▶ TRECHO DO DOCUMENTO
★ ★ ★ ★ ★

Pois todos os finais de tarde Trindade pagava cafezinho ao Erni Quaresma e a mim somente para que organizássemos as idéias. Ao descer para a Redação, a matéria já estava mentalmente estruturada. Restava apenas datilografá-la. Depois era só o Chico Reis (com seu belo texto) “dar uma penteada”, como dizia o Trindade.
Quando cheguei à Folhinha havia, colada à parede da Editoria de Polícia, uma lista de expressões que deveríamos evitar: “decúbito dorsal, viatura, tresoitão …”, que demarcava uma diferença radical da tradição da reportagem policial de até então. Mas havia mais nas regras do Trindade: não escrevíamos “elemento, atitude suspeita, meliante”, fixando um claro limite de respeito à lei, aos direitos humanos. Nem podíamos publicar versão oficial não apurada, o que significava que não se admitia a polícia utilizar a imprensa para encobrir ou justificar vinganças e massacres. Nessa mesma linha, outra exceção digna estava ali ao nosso lado, na Folha da Tarde, com Antoninho Gonzáles e Tibério Vargas Ramos. Muito rapidamente a Editoria de Polícia da Folha da Manhã passou a descolar-se daquela tradição policialesca e a firmar-se como um espaço de investigação e denúncia à tortura. E logo rompeu outra tradição. A praxe era as Editorias de Polícia ser ocupadas por policiais ou filhos de policiais, ou jornalistas com vocação policial. Era o final da escala profissional. Um lugar onde se trabalhava apenas nos poucos meses de estágio, antes de ir fazer o “jornalismo de verdade”. Pois a Editoria de Polícia da Folhinha, sob Osmar Trindade (e, muito, graças ao brilho do Erni Quaresma, o maior repórter policial que conhecemos), passou a ser um lugar de prestígio, desejado por jovens repórteres, inclusive mulheres, o que era muito estranho à época. É que tudo naquela editoria parecia-se com o que pretendíamos então: combater a ditadura, a tortura, aprender jornalismo com o melhor professor que havia, e isso tudo num clima de permanente alegria, bom humor, confiança, incentivo, orientação, amizade. E liberdade para desenvolvermos textos bonitos.

★ ★ ★ ★ ★

Pode citar literalmente o trecho sobre a Editoria de Polícia, começando em "Pois todos os" e seguindo até "dizia o Trindade.", inclusive? As entradas são um material à parte, independente do trecho.

▶ DADOS BRUTOS

★ ★ ★ ★ ★

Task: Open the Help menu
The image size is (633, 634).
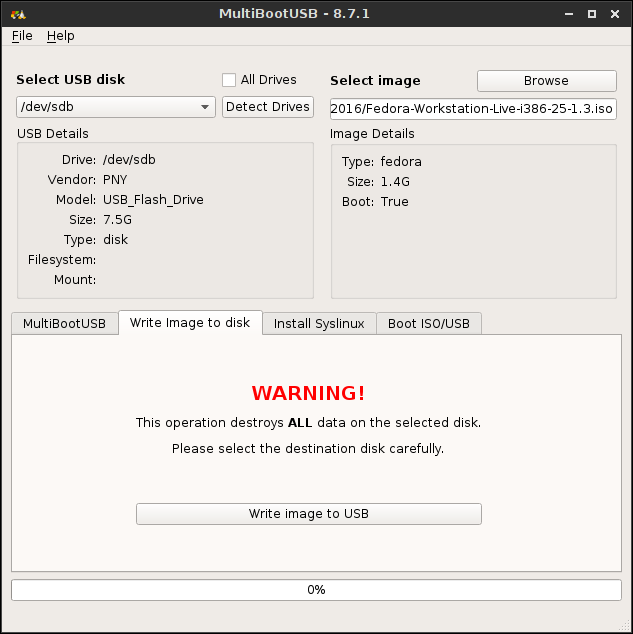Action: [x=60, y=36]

★ ★ ★ ★ ★

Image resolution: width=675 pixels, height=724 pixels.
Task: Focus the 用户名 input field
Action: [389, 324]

★ ★ ★ ★ ★

▶ RESULTADO DO EXERCÍCIO
Pois todos os finais de tarde Trindade pagava cafezinho ao Erni Quaresma e a mim somente para que organizássemos as idéias. Ao descer para a Redação, a matéria já estava mentalmente estruturada. Restava apenas datilografá-la. Depois era só o Chico Reis (com seu belo texto) “dar uma penteada”, como dizia o Trindade.